O QUE SE PEDE:
Liste todas as pessoas mencionadas pelo nome no corpo do artigo sobre Luís Eduardo Magalhães, sem incluir a assinatura.

|
Texto Anterior | Próximo Texto | Índice
GOVERNO
Luís Eduardo Magalhães tinha trânsito fácil
Filho ilustre ganhou luz própria no poder
ELIANE CANTANHÊDE
Diretora da Sucursal de Brasília
Quando alguém da elite baiana
tenta dar uma de esperto ou criar
um atalho, logo surge um amigo
para advertir: "Cuidado com o
vau do tamanco".
É a referência a um episódio da
campanha eleitoral de 1986 centrado em Luís Eduardo Magalhães, que seria o futuro rei da Bahia, mas morreu na semana passada, de infarto, deixando um enorme vazio político, não só na Bahia,
mas no Brasil.
Estavam ele, o atual governador
César Borges e o amigo Carlos Rotemburgo numa camionete cabine
dupla, prontos para atravessar o
rio Paraguaçu. A balsa estava do
outro lado, e não havia balseiro.

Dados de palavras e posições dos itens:
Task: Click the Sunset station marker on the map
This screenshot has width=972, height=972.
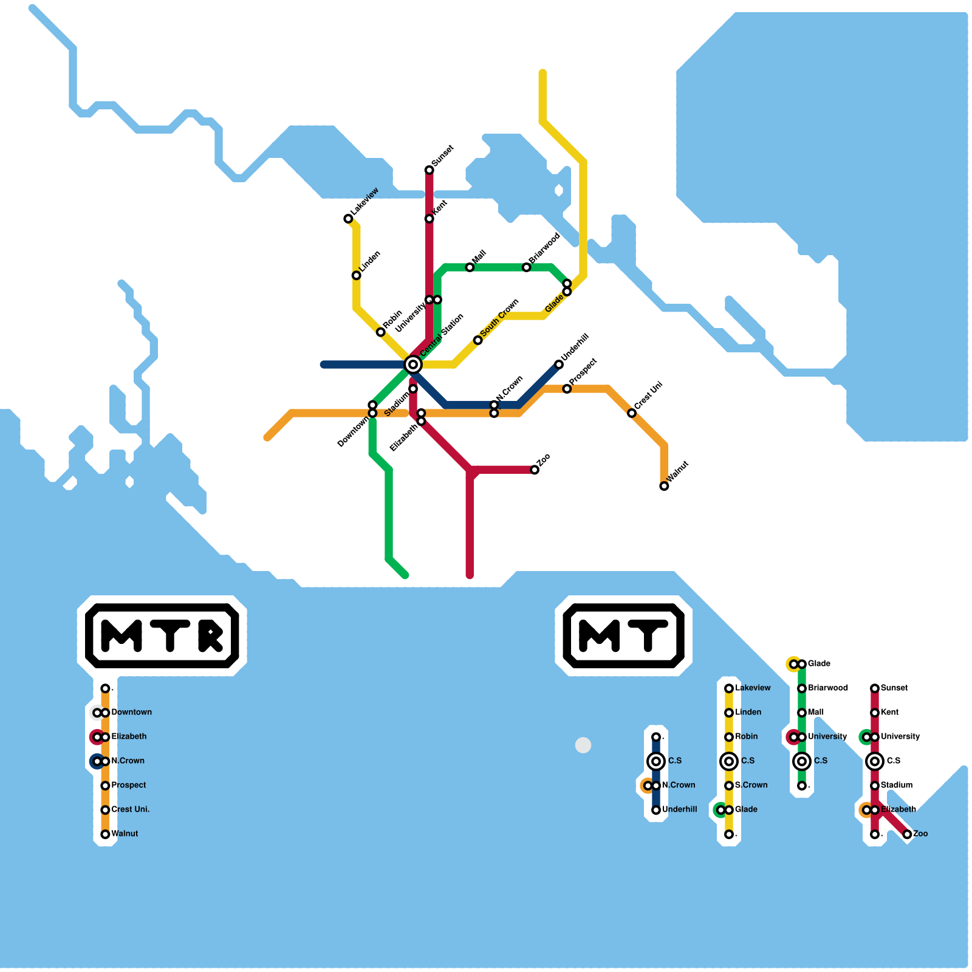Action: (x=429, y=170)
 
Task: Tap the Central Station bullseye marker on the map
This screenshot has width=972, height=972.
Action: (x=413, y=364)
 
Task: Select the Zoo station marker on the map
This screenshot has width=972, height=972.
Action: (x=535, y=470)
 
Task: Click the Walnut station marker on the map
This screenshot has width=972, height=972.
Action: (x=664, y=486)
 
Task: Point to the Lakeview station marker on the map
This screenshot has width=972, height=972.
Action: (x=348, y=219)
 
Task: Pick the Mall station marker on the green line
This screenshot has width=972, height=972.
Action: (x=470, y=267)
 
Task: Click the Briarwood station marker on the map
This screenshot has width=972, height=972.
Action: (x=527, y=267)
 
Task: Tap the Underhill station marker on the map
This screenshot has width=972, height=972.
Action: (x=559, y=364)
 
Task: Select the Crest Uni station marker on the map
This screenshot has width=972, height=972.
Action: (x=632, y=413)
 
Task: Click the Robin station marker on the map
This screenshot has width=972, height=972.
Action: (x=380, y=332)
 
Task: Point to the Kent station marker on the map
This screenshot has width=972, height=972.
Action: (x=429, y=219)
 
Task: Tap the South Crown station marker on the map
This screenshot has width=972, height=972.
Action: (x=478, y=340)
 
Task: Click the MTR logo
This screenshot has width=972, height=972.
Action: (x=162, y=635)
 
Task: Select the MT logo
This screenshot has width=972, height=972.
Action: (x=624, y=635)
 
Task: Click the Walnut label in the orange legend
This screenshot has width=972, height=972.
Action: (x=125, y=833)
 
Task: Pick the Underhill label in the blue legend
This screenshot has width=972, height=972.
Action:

RESPOSTA ESPERADA:
Luís Eduardo Magalhães, César Borges, Carlos Rotemburgo